EXERCISE PASSAGE: Begin

February 21, 2012
It's only appropriate that word come in the thick of Grammy-Oscar-award season.
The imminently ambitious, thoroughly delicious, new standout taste landmark Restaurant 1833 (643-1833) has earned the epicurean equivalent of the Academy Award nomination with a nod for Best New Restaurant from the James Beard Foundation.
I buzzed GM Tobias Peach for his thoughts.
"All I can do is reflect on my initial sit-down with [owners] Rob [Weakley] and Dave [Bernahl]," he says. "'What kind of restaurant do you want to open?' I asked. 'Do we want to win the James Beard award? Is that manageable? They never batted an eye. It was a goal from the first meeting."
To use an overused, often-abused word, the journey from that meeting has been an epic one made all the more monumental by this honor, which will bring millions of hungry eyeballs to lil' ol' Monterey.
The Weekly was there the whole way, from the close of its Stokes predecessor in the old historic adobe to the sudden rise of 1833 parent company Coastal Luxury Management to some of the inevitable-but-still-surprising bumps to sneak peeking into the much-anticipated place to the desperately welcome grand opening. Our food writer Jeanne Howard loved it, and now so will thousands more.

EXERCISE PASSAGE: End
EXCERPTED DATA: Begin

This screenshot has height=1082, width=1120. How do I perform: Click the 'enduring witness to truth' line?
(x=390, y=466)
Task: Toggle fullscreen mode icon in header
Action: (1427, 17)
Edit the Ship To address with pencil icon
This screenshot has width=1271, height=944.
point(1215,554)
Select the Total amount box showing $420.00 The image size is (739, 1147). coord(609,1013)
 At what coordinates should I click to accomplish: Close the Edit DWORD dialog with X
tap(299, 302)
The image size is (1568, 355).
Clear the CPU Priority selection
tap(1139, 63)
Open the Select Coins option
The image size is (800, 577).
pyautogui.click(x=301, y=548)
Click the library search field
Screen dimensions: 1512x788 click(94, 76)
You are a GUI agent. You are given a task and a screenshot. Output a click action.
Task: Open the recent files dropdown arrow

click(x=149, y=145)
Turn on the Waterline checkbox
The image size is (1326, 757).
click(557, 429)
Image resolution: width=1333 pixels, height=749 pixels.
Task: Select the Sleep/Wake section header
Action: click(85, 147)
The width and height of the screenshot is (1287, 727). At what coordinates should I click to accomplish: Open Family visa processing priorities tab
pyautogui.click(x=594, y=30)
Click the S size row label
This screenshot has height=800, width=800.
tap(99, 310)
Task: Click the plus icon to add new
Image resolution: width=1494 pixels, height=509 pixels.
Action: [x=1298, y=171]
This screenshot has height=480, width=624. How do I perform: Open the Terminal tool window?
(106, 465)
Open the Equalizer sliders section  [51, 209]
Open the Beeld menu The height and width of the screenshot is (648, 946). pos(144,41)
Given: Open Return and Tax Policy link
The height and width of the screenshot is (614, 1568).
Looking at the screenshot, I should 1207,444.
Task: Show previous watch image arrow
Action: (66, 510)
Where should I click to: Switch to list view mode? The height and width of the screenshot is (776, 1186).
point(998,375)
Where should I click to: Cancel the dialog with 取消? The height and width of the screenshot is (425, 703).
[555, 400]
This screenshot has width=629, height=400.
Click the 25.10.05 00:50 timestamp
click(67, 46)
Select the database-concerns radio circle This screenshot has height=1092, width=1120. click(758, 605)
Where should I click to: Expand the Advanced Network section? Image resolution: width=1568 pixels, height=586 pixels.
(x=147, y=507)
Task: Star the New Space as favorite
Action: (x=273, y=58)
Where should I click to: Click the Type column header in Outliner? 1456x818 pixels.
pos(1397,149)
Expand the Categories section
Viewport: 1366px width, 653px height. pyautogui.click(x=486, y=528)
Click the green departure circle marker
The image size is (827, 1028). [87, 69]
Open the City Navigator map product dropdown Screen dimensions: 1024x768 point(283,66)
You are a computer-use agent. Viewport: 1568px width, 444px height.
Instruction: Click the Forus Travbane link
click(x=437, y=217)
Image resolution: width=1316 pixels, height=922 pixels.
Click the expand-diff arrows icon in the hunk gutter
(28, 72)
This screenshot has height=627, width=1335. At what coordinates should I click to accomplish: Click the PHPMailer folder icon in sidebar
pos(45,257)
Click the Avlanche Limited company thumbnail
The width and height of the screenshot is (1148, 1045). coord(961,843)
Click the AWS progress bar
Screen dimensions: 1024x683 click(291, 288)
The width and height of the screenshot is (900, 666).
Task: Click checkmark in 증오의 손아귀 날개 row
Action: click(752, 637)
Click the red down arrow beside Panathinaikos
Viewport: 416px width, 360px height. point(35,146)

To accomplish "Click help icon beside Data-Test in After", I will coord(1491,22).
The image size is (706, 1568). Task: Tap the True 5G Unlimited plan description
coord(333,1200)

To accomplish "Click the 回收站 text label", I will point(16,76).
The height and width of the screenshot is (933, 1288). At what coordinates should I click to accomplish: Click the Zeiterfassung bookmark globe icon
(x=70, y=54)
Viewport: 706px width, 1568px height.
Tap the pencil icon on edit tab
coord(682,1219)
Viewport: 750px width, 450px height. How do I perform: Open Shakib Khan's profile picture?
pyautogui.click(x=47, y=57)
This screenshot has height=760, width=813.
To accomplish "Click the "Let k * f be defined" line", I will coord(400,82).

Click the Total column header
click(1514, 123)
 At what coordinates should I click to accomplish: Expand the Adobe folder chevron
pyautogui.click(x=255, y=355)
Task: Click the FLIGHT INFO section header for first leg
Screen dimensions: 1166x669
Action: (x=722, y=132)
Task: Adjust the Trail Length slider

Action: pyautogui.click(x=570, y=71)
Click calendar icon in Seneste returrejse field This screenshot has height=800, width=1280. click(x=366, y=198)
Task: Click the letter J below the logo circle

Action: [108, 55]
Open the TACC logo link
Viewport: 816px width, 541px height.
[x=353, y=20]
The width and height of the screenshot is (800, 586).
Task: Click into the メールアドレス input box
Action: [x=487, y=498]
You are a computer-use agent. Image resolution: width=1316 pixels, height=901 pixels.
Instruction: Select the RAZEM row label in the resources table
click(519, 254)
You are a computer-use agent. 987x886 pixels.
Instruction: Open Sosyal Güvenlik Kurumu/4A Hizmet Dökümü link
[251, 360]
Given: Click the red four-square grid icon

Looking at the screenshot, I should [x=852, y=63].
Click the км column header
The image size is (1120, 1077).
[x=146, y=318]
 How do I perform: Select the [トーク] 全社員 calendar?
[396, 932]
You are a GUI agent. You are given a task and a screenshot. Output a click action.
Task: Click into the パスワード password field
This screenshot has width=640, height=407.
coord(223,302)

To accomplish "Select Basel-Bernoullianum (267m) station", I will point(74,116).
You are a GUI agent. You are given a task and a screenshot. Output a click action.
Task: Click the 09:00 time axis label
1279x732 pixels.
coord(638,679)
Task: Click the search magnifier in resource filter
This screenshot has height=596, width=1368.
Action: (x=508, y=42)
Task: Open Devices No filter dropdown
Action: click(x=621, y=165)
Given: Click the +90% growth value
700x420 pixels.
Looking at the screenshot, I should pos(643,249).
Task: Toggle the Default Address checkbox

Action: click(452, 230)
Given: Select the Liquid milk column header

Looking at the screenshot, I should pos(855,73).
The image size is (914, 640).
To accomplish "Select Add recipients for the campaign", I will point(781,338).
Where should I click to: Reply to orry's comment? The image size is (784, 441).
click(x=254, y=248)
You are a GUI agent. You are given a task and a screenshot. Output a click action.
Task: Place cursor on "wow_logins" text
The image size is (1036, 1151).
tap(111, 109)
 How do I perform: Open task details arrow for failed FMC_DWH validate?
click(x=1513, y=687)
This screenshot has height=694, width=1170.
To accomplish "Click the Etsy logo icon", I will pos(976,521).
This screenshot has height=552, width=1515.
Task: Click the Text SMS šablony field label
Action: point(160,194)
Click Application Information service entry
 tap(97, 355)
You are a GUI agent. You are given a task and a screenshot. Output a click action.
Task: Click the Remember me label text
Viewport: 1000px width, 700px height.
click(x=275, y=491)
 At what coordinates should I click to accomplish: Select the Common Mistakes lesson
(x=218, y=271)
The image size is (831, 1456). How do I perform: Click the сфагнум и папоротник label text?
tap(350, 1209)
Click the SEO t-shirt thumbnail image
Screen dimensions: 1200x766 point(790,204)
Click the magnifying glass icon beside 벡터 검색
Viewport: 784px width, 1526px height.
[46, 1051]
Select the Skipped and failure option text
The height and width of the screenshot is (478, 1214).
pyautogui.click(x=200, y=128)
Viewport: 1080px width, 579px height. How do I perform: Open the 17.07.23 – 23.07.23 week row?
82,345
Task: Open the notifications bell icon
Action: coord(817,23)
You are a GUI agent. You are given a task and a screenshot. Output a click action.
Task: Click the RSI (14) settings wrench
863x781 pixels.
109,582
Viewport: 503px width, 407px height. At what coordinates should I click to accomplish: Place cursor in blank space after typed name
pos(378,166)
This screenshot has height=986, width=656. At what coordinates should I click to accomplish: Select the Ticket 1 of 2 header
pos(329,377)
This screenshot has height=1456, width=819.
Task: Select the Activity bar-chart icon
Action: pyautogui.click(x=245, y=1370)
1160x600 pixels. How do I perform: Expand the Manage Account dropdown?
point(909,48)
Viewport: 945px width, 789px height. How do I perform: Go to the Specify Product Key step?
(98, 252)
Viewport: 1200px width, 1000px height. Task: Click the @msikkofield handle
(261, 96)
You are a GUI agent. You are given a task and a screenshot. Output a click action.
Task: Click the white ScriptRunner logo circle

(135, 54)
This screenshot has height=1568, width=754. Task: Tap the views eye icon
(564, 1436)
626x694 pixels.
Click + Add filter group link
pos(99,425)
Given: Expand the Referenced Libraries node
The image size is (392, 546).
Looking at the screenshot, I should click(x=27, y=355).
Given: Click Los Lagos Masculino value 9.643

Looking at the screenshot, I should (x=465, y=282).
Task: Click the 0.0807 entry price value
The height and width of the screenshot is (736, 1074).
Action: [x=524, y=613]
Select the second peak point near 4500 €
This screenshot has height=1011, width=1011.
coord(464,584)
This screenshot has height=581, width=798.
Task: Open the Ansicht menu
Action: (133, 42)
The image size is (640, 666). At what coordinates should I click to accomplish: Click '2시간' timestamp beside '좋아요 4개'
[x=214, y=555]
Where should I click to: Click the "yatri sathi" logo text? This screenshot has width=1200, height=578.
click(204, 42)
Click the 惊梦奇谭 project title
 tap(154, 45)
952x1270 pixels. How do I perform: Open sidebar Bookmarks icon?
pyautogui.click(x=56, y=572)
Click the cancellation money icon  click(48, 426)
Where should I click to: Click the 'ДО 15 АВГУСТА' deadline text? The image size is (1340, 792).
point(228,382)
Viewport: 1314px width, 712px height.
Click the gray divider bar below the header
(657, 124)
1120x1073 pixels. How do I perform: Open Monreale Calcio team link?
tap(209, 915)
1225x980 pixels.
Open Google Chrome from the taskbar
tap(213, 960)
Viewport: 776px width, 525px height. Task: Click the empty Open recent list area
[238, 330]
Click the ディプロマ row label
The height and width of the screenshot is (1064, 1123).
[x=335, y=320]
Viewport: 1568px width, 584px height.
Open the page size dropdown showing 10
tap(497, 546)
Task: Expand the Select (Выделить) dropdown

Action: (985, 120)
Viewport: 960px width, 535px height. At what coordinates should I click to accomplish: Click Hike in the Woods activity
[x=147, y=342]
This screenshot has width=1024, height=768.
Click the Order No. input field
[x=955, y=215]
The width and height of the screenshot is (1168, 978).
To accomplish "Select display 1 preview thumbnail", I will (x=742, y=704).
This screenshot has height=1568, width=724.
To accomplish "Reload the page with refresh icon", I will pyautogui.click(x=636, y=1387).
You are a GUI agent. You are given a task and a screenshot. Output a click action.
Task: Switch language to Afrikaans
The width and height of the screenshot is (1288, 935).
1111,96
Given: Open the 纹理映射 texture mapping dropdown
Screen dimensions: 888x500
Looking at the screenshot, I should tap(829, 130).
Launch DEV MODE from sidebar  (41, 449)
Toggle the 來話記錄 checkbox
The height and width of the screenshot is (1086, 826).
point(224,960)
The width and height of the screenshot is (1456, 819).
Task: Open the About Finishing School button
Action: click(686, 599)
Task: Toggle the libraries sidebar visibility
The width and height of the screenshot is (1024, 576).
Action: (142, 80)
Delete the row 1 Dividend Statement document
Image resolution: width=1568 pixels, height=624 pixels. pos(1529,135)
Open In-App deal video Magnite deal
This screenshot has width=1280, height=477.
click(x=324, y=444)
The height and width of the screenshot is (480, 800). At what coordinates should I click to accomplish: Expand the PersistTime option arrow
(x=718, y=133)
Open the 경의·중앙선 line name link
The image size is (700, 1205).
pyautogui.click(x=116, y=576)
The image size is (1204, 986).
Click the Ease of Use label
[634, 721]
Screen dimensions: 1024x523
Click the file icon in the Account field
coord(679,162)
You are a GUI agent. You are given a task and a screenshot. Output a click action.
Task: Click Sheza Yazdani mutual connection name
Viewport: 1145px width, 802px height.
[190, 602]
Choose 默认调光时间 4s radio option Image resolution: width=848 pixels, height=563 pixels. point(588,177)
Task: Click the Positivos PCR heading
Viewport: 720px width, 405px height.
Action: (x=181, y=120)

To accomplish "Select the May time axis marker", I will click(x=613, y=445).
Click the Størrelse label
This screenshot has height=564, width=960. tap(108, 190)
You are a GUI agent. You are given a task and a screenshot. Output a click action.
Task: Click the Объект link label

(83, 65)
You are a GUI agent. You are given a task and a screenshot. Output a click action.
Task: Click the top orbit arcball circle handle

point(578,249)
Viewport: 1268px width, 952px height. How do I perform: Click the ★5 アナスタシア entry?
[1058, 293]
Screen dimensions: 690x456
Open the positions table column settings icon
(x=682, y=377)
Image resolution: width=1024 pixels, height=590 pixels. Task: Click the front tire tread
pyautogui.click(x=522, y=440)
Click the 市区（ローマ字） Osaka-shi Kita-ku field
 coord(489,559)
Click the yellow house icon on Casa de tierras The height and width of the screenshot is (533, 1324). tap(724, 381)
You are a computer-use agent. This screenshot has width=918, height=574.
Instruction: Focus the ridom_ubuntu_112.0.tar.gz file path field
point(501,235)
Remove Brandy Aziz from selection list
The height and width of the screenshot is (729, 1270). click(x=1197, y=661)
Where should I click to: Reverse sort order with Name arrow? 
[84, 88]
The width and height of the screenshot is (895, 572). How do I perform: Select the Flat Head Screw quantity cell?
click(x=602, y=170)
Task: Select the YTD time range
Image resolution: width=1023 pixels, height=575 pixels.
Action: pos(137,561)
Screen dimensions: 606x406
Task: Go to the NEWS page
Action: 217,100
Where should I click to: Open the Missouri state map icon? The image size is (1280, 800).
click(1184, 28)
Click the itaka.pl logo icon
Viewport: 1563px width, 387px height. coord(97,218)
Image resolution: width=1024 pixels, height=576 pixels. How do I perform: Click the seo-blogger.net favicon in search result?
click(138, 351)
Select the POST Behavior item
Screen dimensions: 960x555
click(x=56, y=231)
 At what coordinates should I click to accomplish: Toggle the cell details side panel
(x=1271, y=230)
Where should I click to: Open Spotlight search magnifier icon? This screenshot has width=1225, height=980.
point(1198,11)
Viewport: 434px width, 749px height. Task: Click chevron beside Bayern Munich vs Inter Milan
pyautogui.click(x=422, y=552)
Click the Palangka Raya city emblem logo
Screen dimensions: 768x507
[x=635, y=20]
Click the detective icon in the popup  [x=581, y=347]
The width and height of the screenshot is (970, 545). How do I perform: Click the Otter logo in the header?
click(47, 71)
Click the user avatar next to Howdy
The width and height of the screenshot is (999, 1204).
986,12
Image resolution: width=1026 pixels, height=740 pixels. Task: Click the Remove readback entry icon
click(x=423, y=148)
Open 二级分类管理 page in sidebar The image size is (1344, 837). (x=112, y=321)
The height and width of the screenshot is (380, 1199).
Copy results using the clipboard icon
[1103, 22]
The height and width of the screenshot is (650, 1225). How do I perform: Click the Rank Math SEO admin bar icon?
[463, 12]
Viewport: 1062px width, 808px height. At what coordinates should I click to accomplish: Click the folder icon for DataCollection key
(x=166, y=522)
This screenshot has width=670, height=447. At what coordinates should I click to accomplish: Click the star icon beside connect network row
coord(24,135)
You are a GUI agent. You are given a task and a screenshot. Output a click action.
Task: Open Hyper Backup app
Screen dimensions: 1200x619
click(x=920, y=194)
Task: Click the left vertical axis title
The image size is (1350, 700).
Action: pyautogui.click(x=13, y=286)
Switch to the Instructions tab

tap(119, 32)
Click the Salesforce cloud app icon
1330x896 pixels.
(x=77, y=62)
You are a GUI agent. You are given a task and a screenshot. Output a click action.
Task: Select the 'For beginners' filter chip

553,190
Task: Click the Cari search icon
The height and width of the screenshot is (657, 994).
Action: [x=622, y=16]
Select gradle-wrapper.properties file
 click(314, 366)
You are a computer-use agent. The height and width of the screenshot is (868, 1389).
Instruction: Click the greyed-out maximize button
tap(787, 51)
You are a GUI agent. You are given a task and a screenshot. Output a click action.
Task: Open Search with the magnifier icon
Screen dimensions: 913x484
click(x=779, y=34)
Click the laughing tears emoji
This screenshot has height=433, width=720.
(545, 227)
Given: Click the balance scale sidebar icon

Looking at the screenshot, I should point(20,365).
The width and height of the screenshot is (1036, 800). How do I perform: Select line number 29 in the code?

EXCERPTED DATA: End

- _YOUR GOAL_:
Continue the restaurant news item about Restaurant 1833's James Beard nomination, picking up after its final sentence.

- _RESPONSE BOX_:
"Everybody in the food and beverage hospitality world looks at these as confirmation and appreciation of something spectacular," Peach says. "People who are pushing the boundaries, keeping at a level of excellence that the country recognizes. For Monterey, it's amazing. It puts a spotlight down here. There's positives all around."
In March the list is distilled to five by a vote from past James Beard Award winners. Those finalist head to New York for the awards ceremony. Here's hoping Chef Levi Mezick and friends are on a flight east.
In the meantime, I'll be heading down to the old adobe for a little ceremony myself. It will feature me eating at least one unbeatable bacon-and-cheese biscuit.